Source data:
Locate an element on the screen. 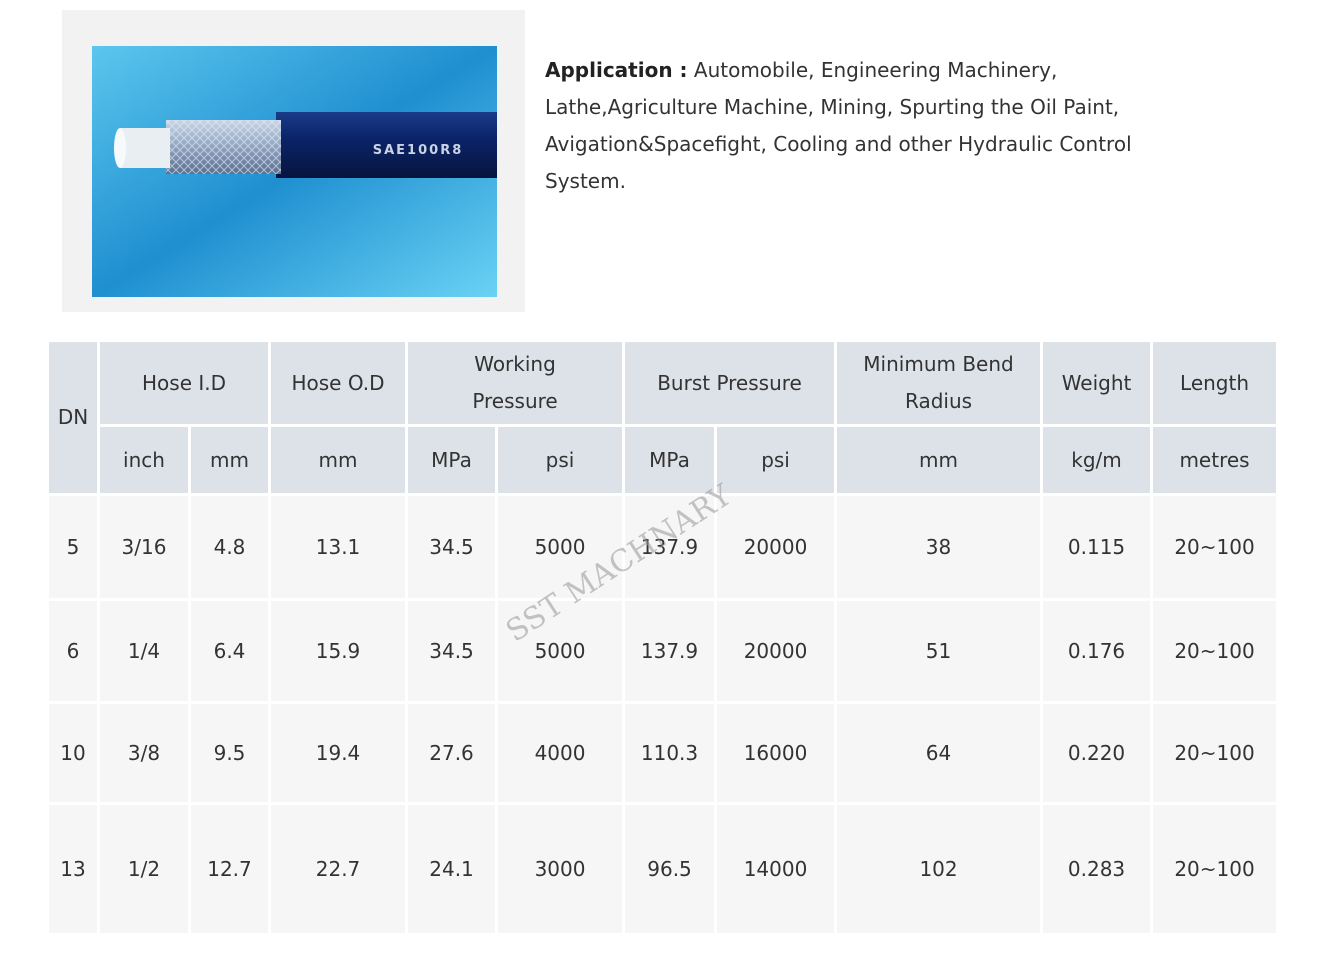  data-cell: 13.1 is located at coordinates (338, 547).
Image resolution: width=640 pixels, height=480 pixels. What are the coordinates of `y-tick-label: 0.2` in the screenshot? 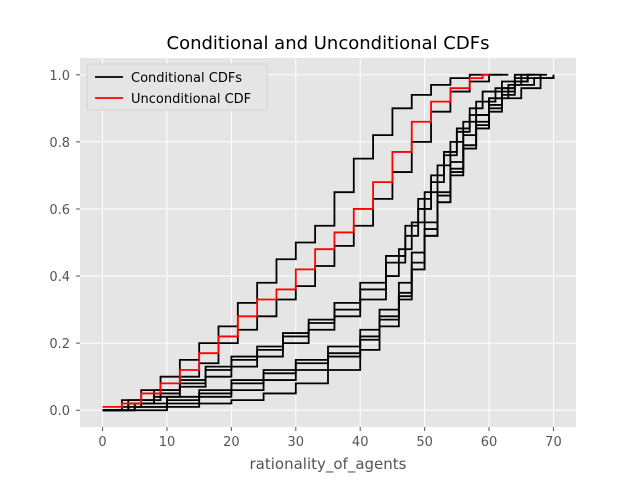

---

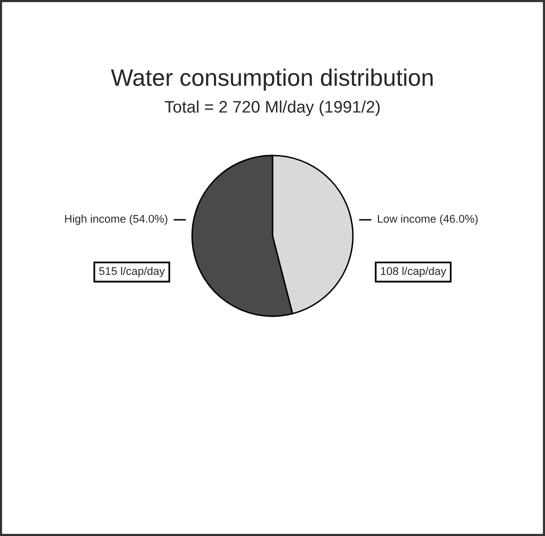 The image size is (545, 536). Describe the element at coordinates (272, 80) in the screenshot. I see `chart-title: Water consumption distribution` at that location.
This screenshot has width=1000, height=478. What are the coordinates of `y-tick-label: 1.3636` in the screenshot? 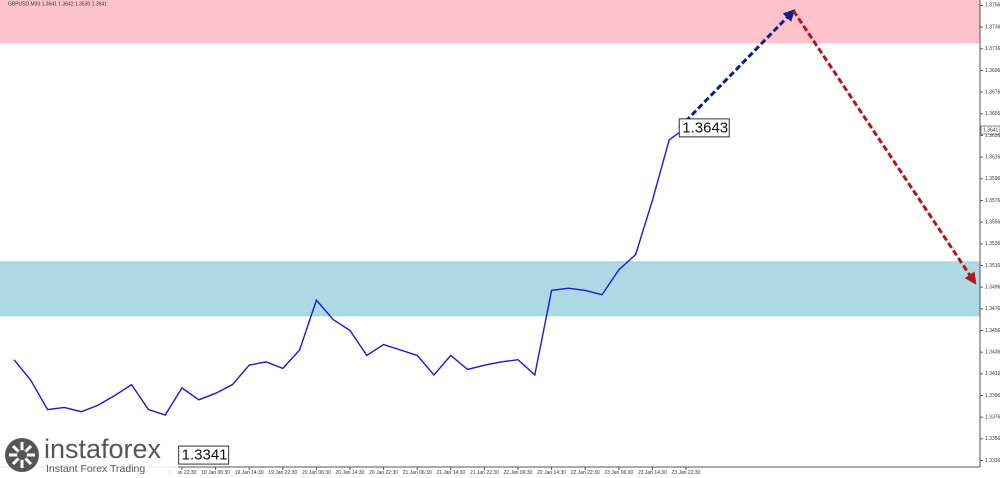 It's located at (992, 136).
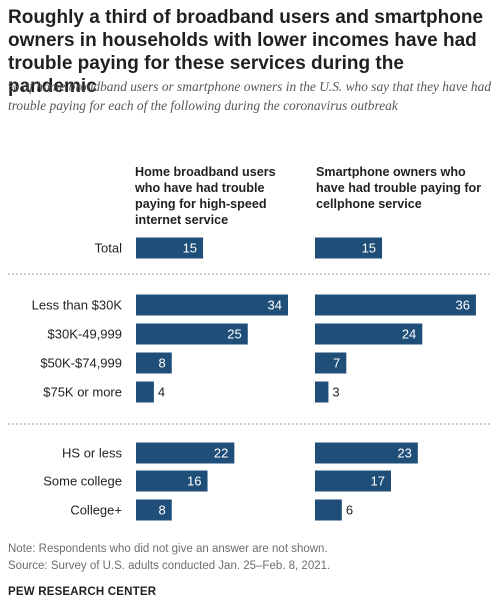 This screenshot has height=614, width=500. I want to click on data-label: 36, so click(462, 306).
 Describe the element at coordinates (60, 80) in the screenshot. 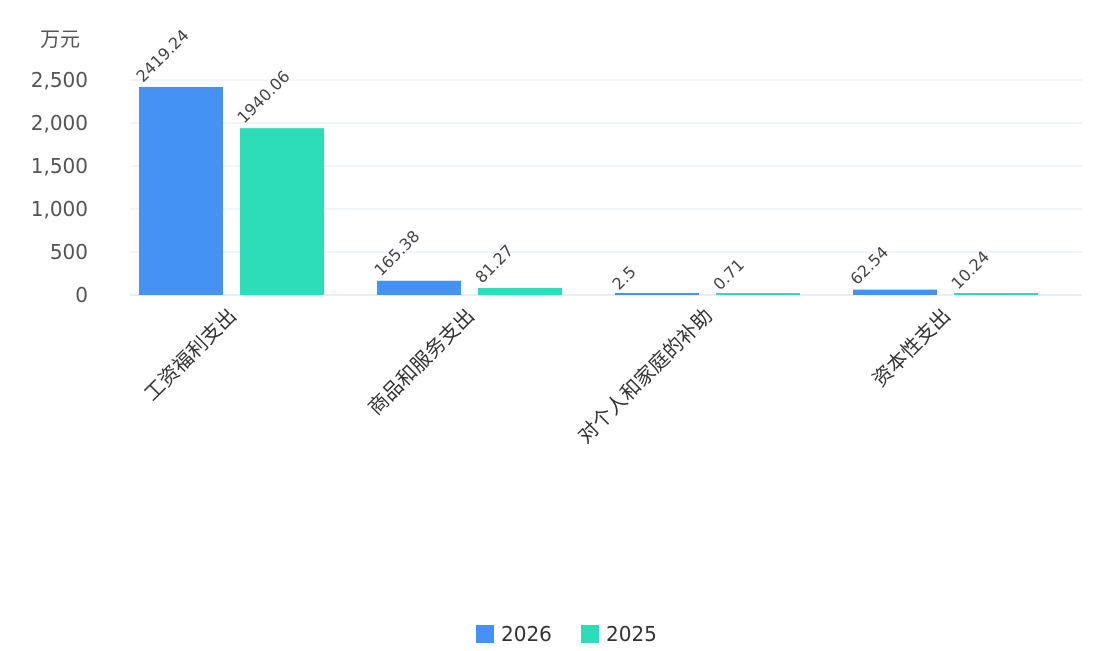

--

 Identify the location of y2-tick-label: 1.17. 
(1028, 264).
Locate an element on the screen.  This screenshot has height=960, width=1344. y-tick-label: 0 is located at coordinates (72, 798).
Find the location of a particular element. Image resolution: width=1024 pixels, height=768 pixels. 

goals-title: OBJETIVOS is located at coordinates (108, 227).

What is needed:
Edit the data starting at the line containing "coordinates (72, 798)." and ending at the line containing "goals-title: OBJETIVOS is", replacing "particular" with "specific" and leaving everything else unchanged. Return only those lines.

Written response:
Locate an element on the screen.  This screenshot has height=960, width=1344. y-tick-label: 0 is located at coordinates (72, 798).
Find the location of a specific element. Image resolution: width=1024 pixels, height=768 pixels. 

goals-title: OBJETIVOS is located at coordinates (108, 227).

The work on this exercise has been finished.